To overcome these limitations, the authors propose a dynamic droop control, termed iDroop, which is a first‑order controller with transfer function (\hat c_{iD}(s) = -\frac{k}{\tau s + 1}). By selecting the time constant (\tau) and gain (k) appropriately, the overall system dynamics become first‑order, guaranteeing a monotonic frequency response that never overshoots—hence the Nadir is completely eliminated. The paper derives closed‑form expressions for the minimum storage power rating (p_{b,\max}) and energy capacity (E_{b,\max}) needed to achieve Nadir elimination with iDroop. Compared with virtual inertia, iDroop achieves the same Nadir‑free performance with roughly 40 % lower power rating and with control gains that are well within realistic hardware limits.

The authors validate the approach using a single‑area model of the Great Britain power system (base power 32 GW, inertia constant (H = 2.19) s, maximum disturbance (\Delta P = 1.8) GW). Simulations show that traditional droop control leaves a large Nadir, virtual inertia removes the Nadir only at the cost of a massive inertia constant and high power peaks, while iDroop eliminates the Nadir with modest gains, lower peak power, and reduced energy consumption. Moreover, because iDroop’s control law is purely proportional with a first‑order lag, it is far less vulnerable to measurement noise and time delays than the derivative‑heavy virtual inertia.

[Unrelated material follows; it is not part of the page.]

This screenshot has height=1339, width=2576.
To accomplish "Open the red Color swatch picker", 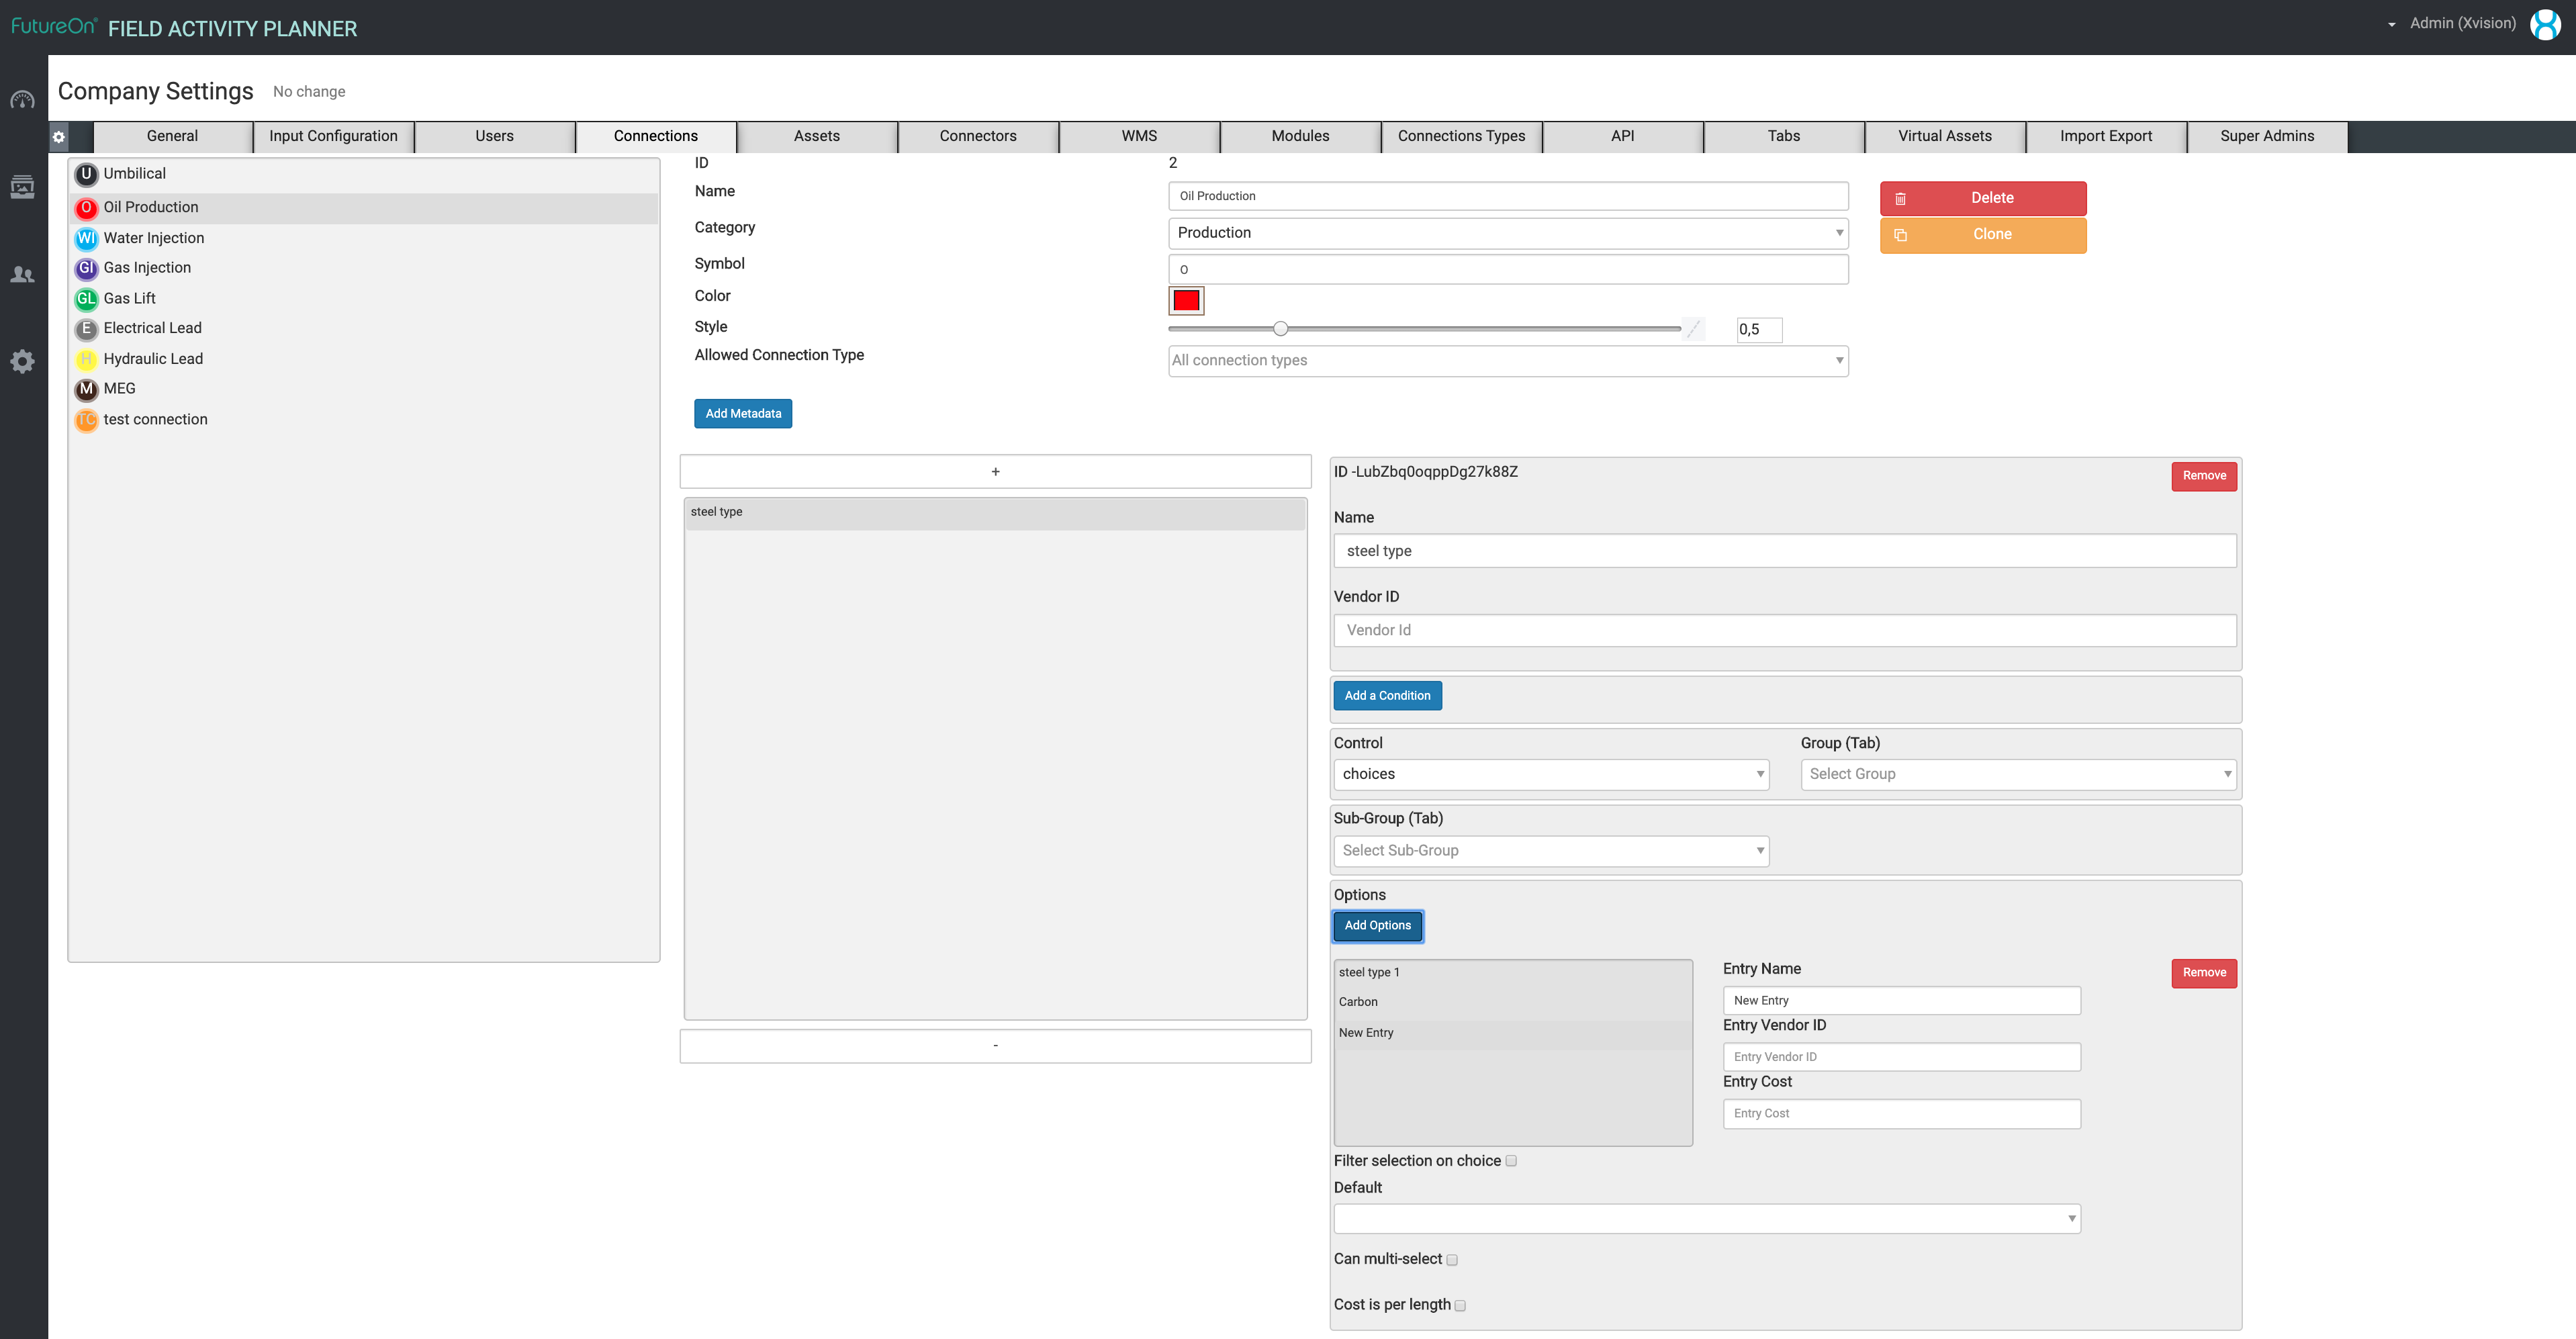I will (1186, 300).
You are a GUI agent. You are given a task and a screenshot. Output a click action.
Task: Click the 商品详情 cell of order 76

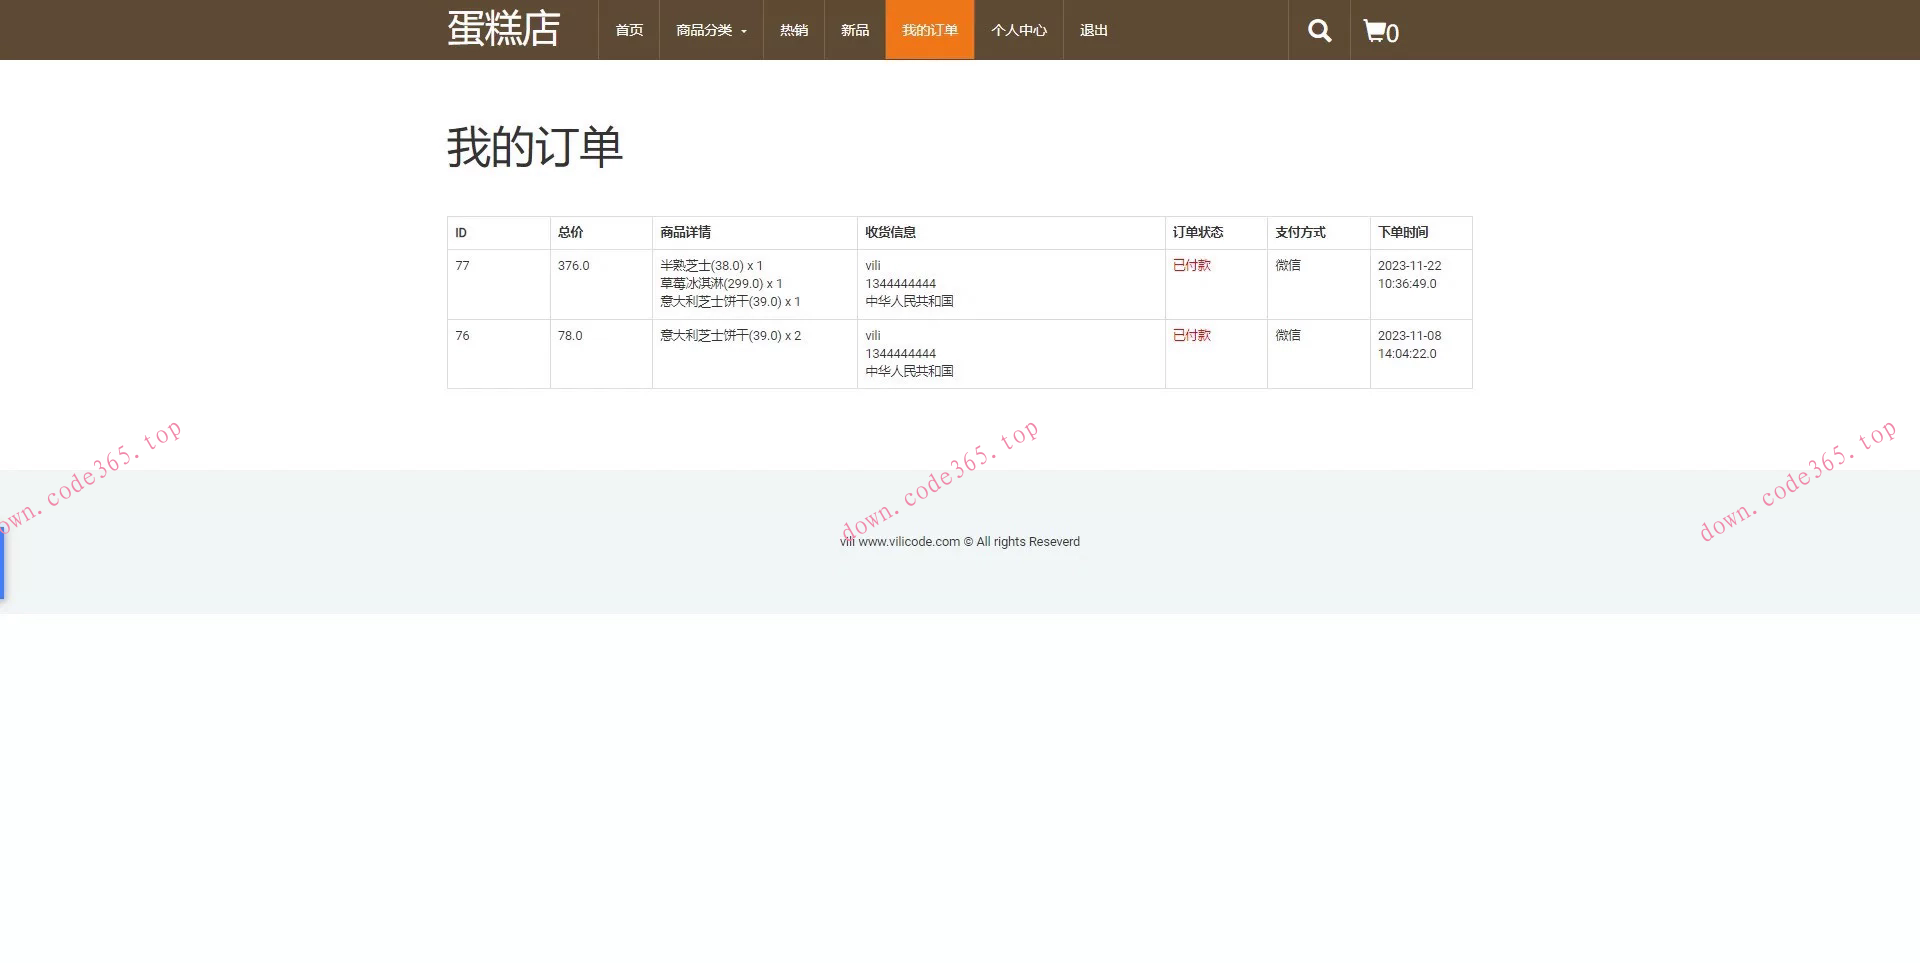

In conclusion, iDroop offers a practical, cost‑effective solution for frequency support in low‑inertia grids. It reduces the required storage power and energy capacity, simplifies controller design, and avoids the drawbacks of virtual inertia. The paper suggests future work on multi‑area extensions, nonlinear load dynamics, and hardware‑in‑the‑loop testing to further confirm the robustness and scalability of the iDroop concept.